- _What needs to be done_:
Only the lines from the one containing "Task: Expand the" through the last line of the data below belong in your answer, copied exactly and without pictures.

- _Exercise inputs_:
"""
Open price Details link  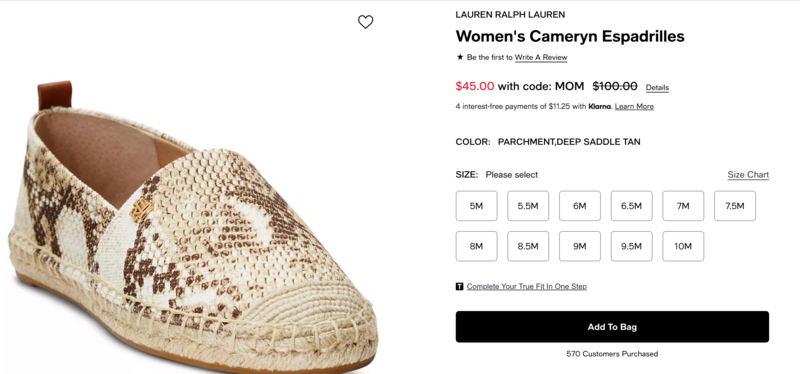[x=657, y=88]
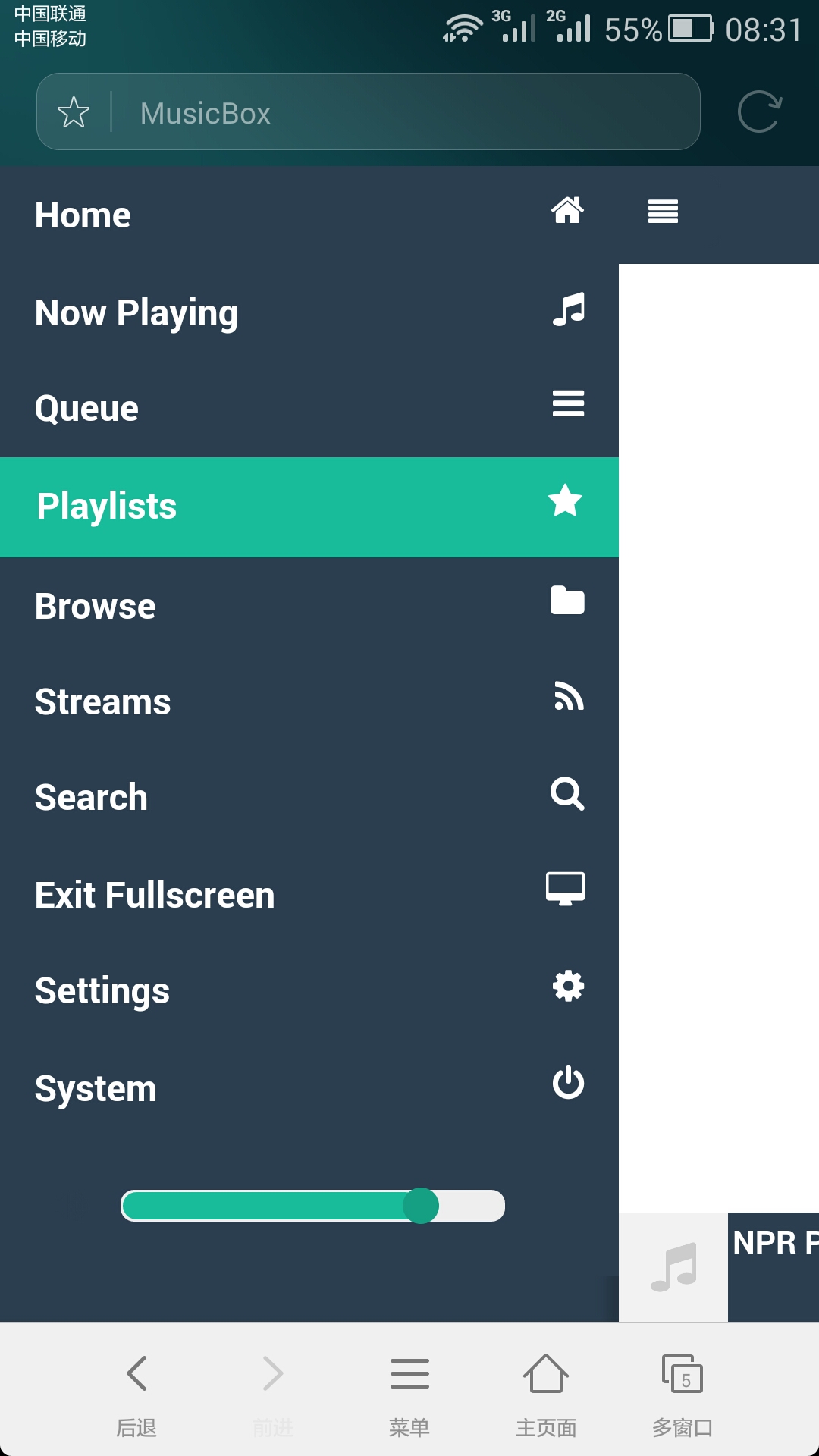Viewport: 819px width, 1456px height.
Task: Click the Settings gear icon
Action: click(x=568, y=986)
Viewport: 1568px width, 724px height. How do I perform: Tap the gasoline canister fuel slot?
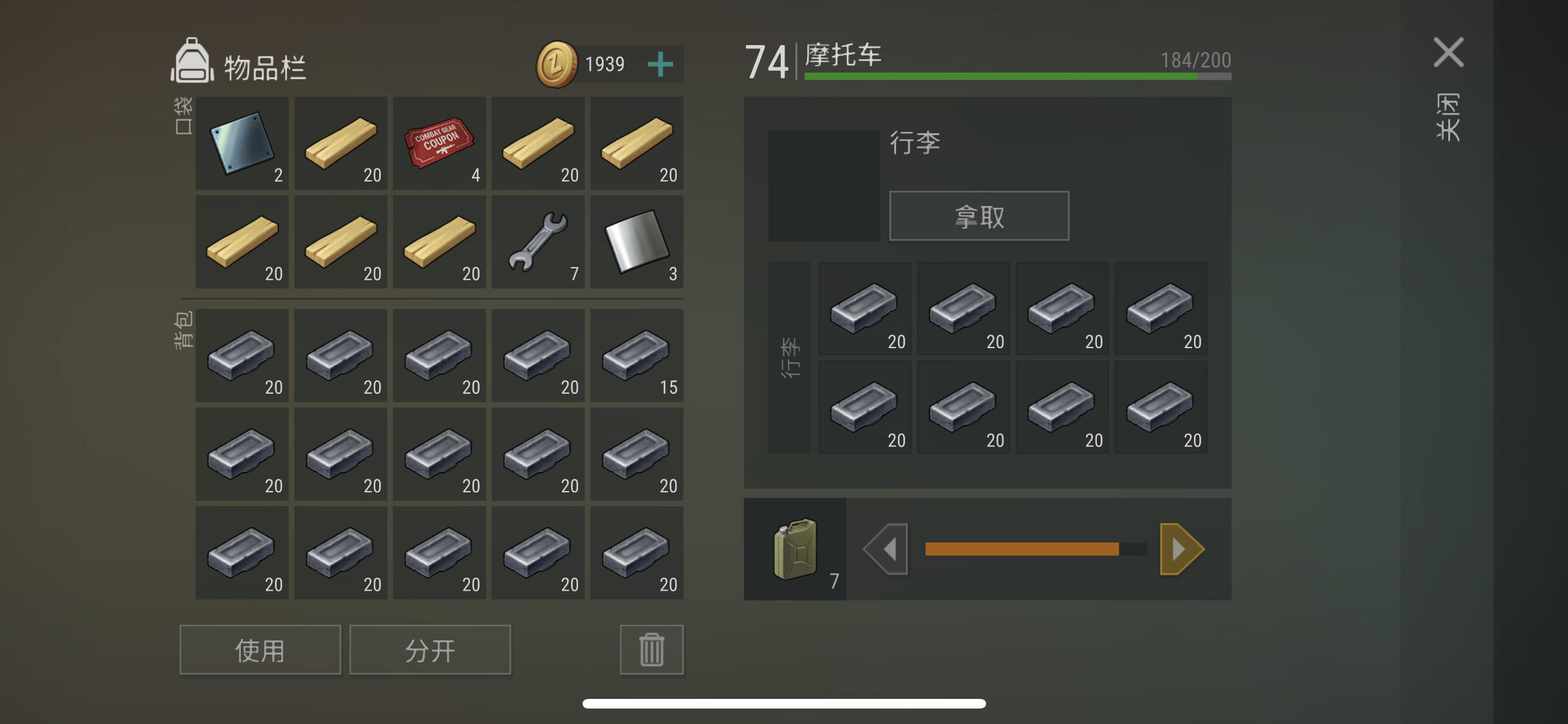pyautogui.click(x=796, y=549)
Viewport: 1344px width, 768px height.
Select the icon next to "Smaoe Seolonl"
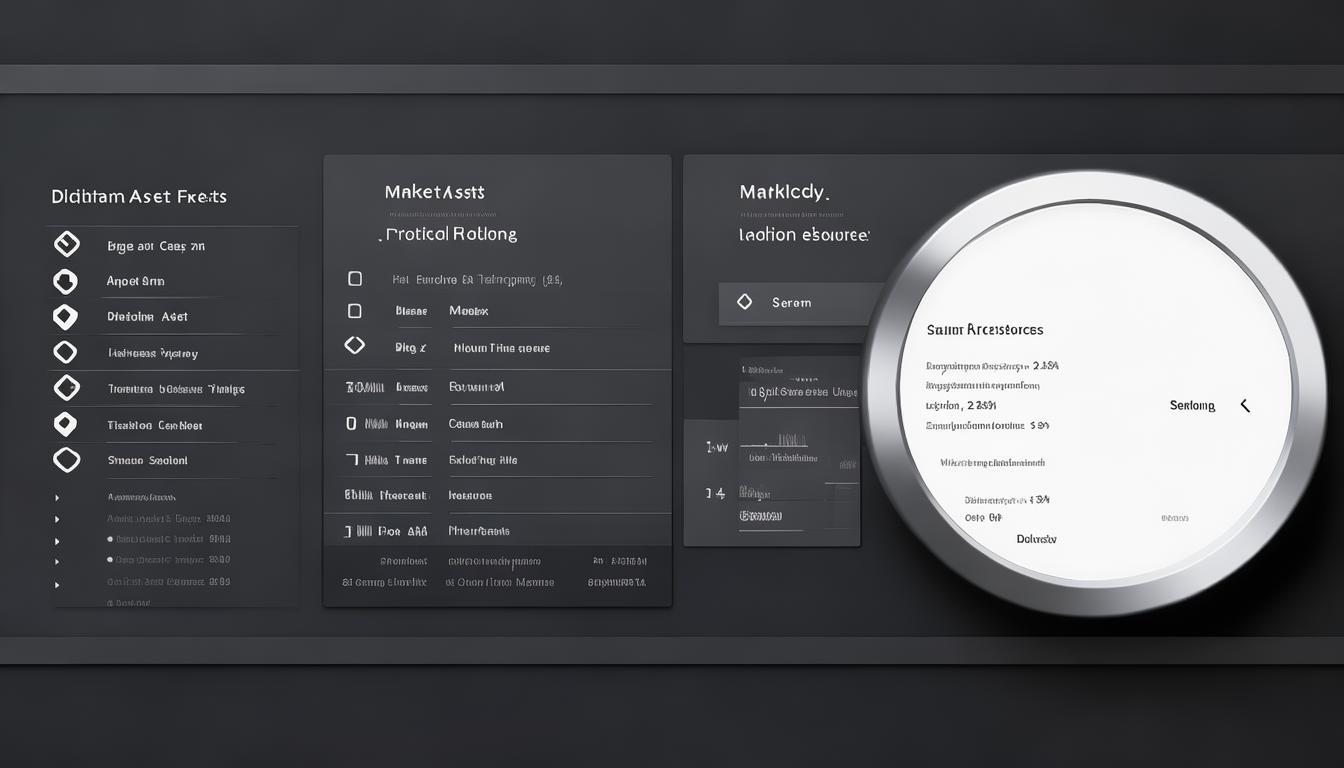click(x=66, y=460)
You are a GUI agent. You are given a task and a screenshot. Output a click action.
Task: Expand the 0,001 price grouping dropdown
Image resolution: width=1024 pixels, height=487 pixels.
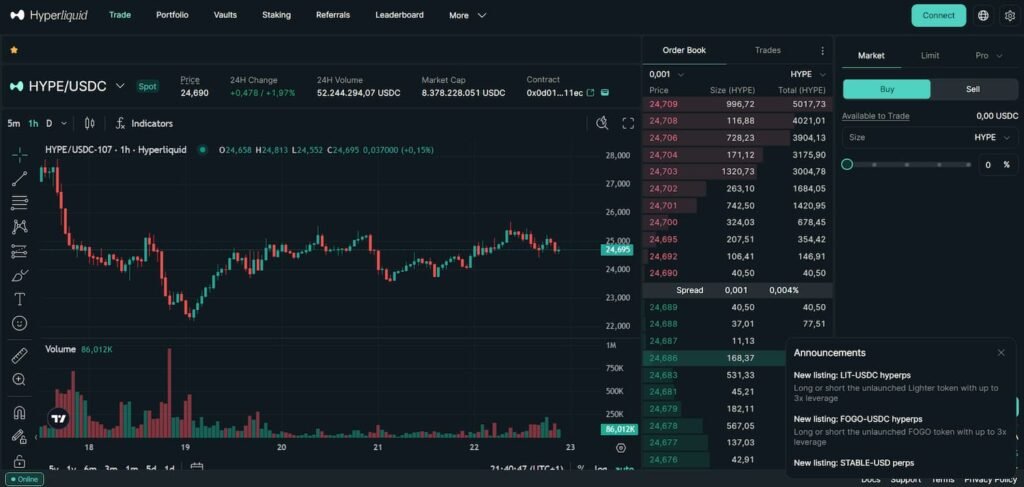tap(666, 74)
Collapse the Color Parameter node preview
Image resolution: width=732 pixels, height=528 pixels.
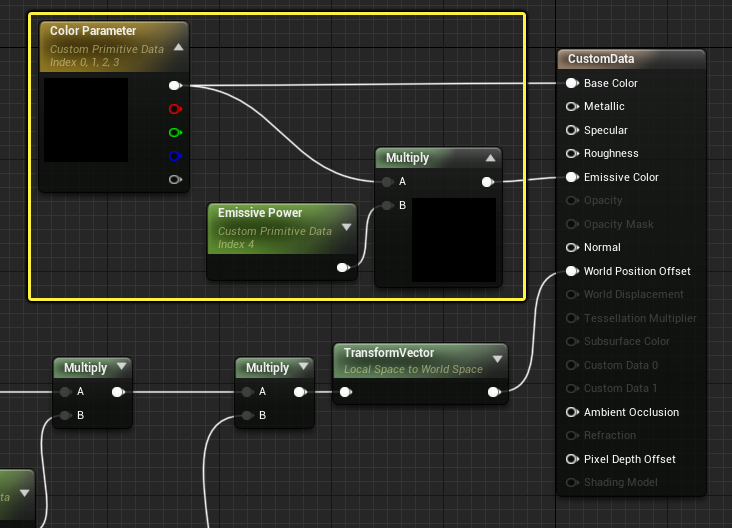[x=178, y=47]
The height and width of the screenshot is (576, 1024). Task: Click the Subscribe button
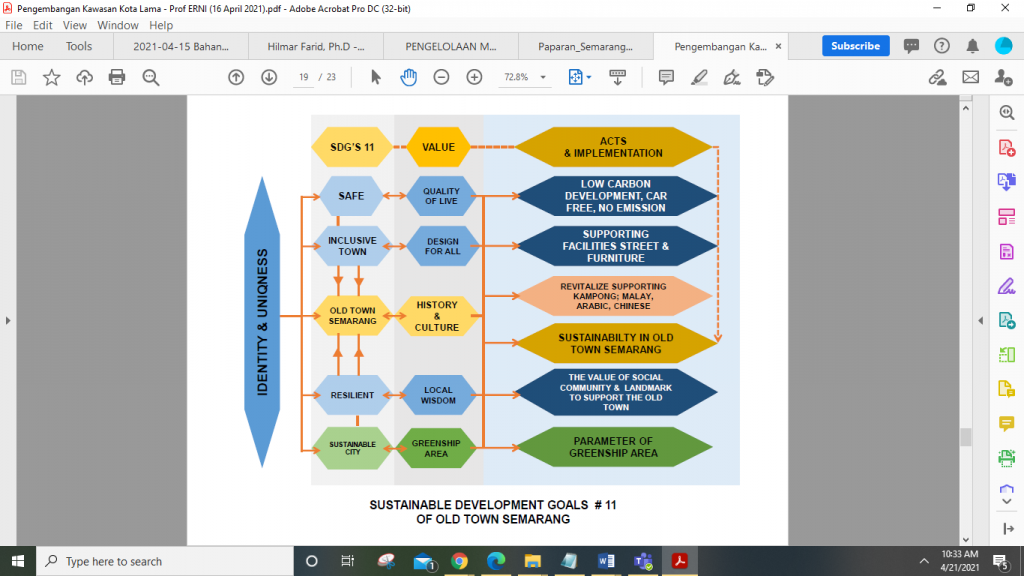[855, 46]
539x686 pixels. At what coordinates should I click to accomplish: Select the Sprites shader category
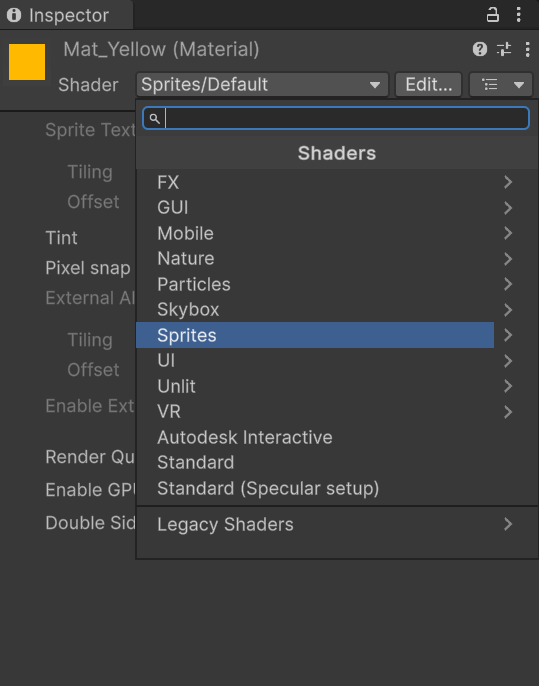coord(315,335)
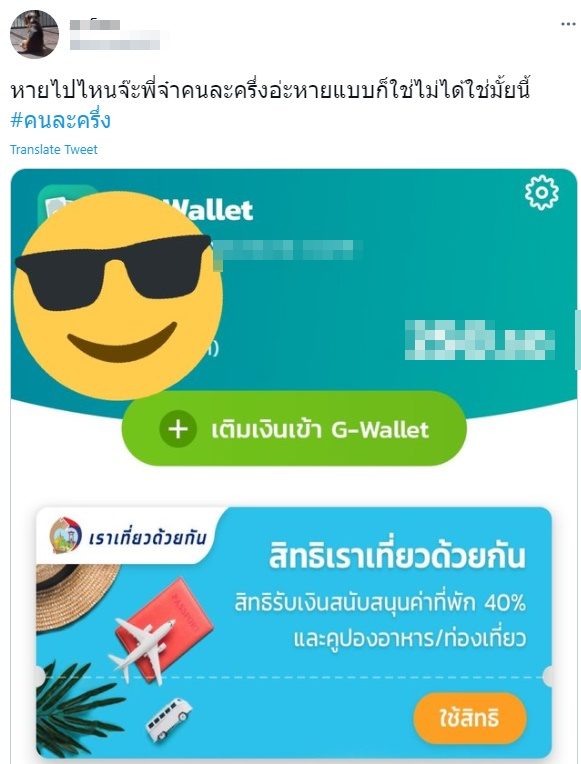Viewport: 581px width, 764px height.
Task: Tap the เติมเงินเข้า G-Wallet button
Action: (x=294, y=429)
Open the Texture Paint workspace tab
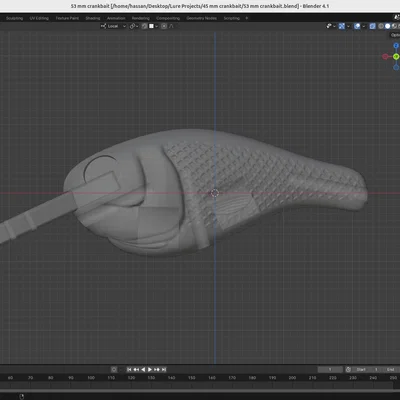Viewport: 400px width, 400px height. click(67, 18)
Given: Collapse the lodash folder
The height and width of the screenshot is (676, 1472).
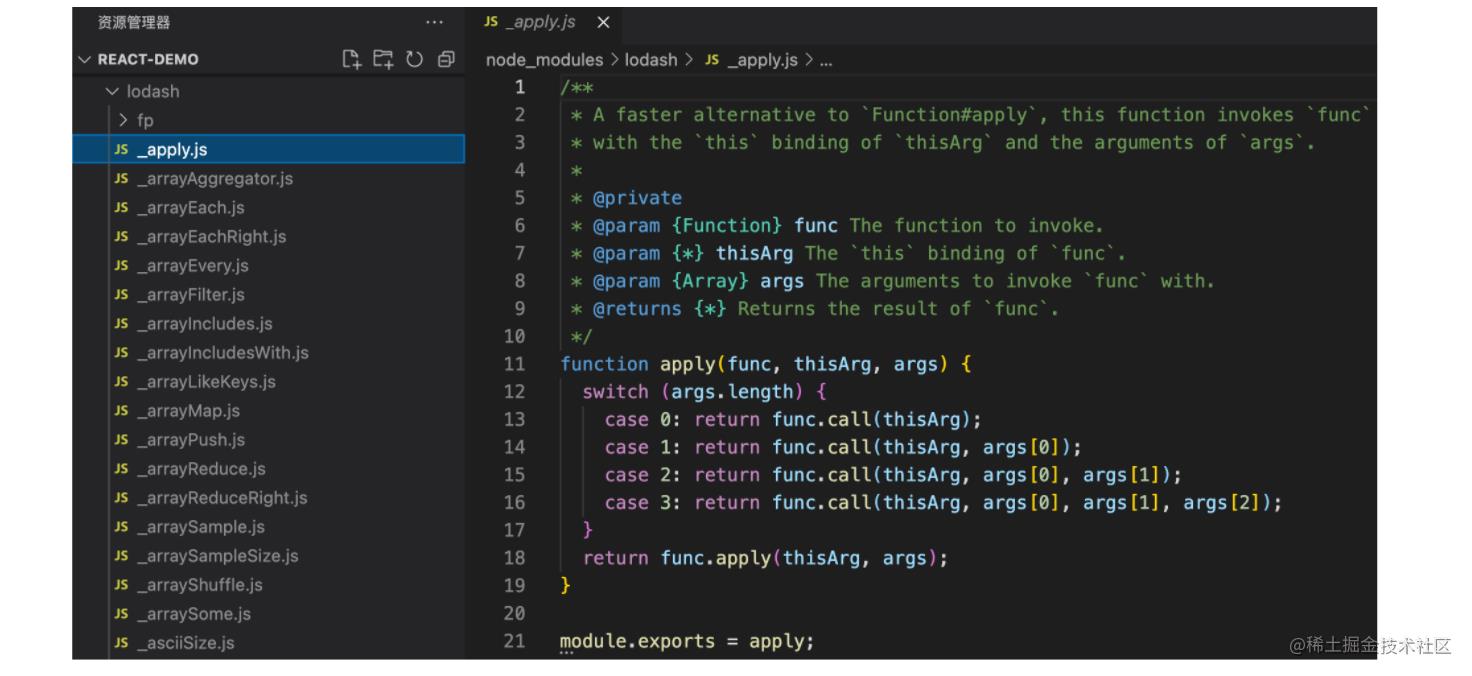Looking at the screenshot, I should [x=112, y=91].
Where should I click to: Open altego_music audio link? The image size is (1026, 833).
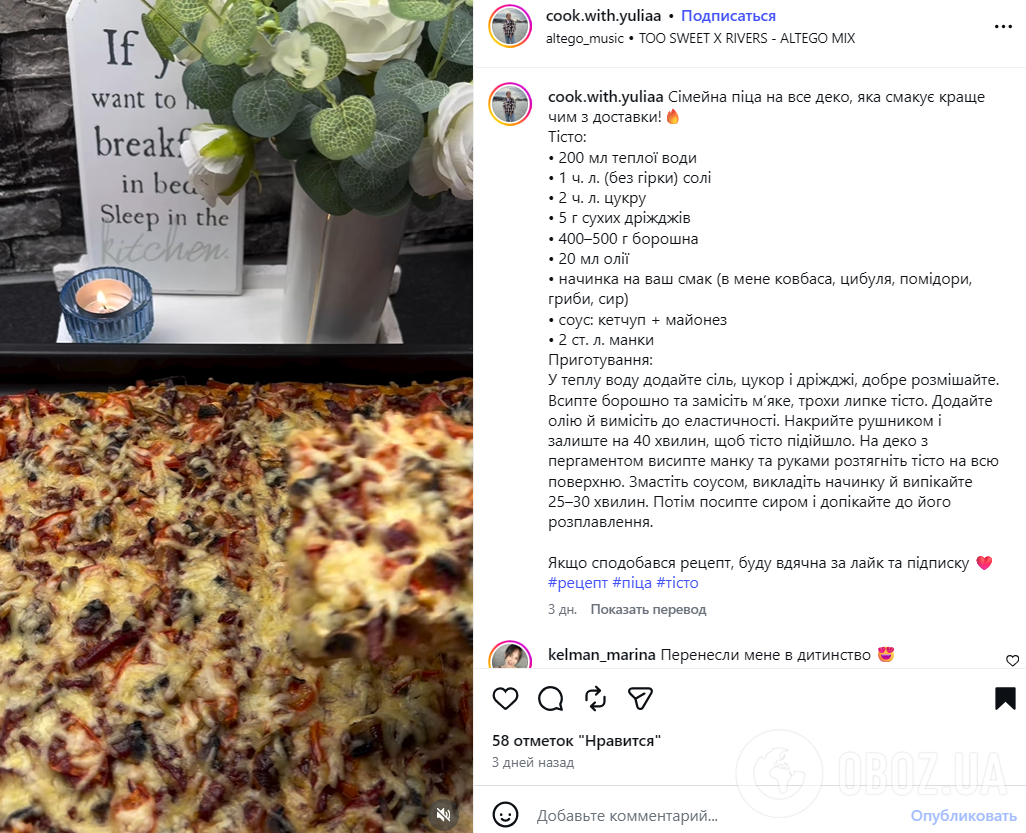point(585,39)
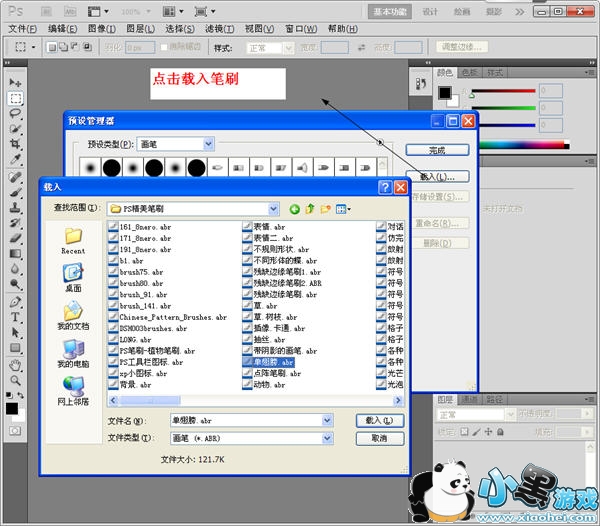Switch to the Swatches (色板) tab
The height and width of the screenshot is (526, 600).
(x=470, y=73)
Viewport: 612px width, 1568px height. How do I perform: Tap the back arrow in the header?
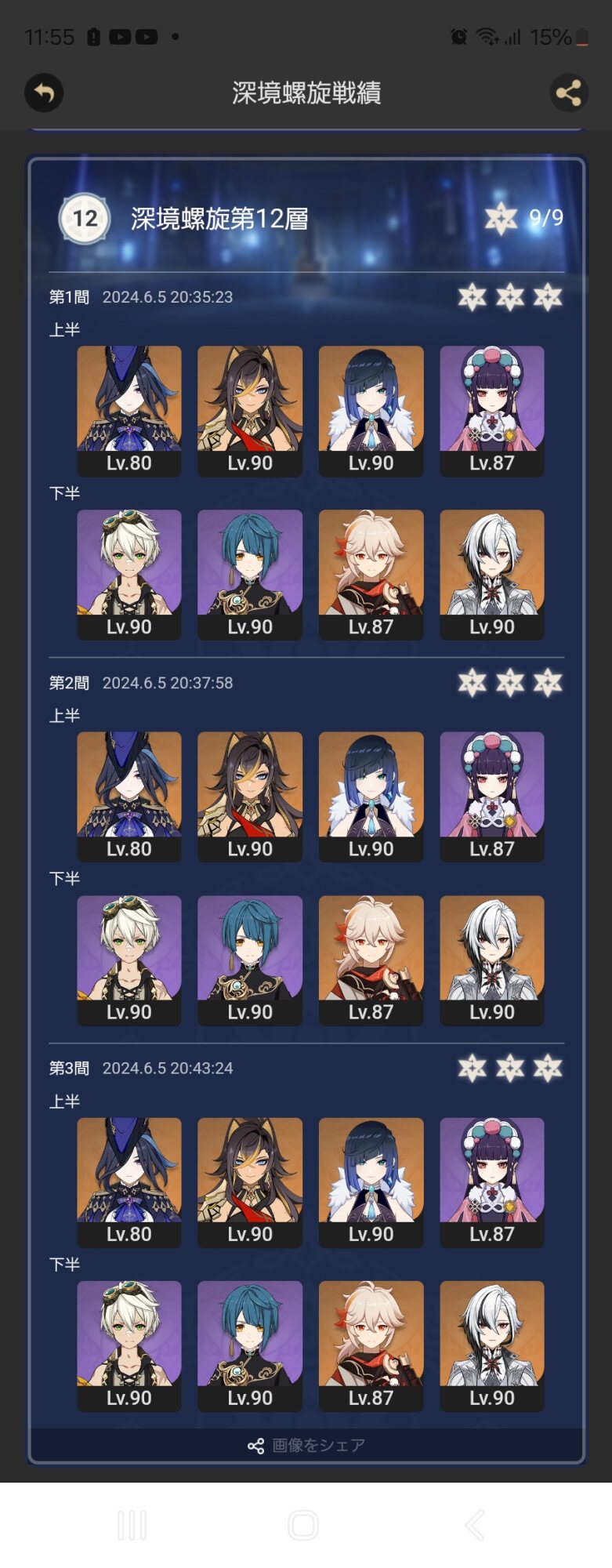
"""
- _Solution_:
Task: Expand the 0,001 price grouping dropdown
Image resolution: width=1024 pixels, height=487 pixels.
tap(666, 74)
Collapse the Color Parameter node preview
Image resolution: width=732 pixels, height=528 pixels.
[x=178, y=47]
The height and width of the screenshot is (576, 1024). Task: Click the Subscribe button
[855, 46]
539x686 pixels. At what coordinates should I click to accomplish: Select the Sprites shader category
coord(315,335)
Viewport: 581px width, 764px height.
Task: Tap the เติมเงินเข้า G-Wallet button
Action: (x=294, y=429)
Open the Texture Paint workspace tab
Viewport: 400px width, 400px height. click(67, 18)
Given: Collapse the lodash folder
The height and width of the screenshot is (676, 1472).
Looking at the screenshot, I should [x=112, y=91].
Where should I click to: Open altego_music audio link? The image size is (1026, 833).
point(585,39)
Switch to the Swatches (色板) tab
The height and width of the screenshot is (526, 600).
(x=470, y=73)
Viewport: 612px width, 1568px height. How do I perform: Tap the back arrow in the header?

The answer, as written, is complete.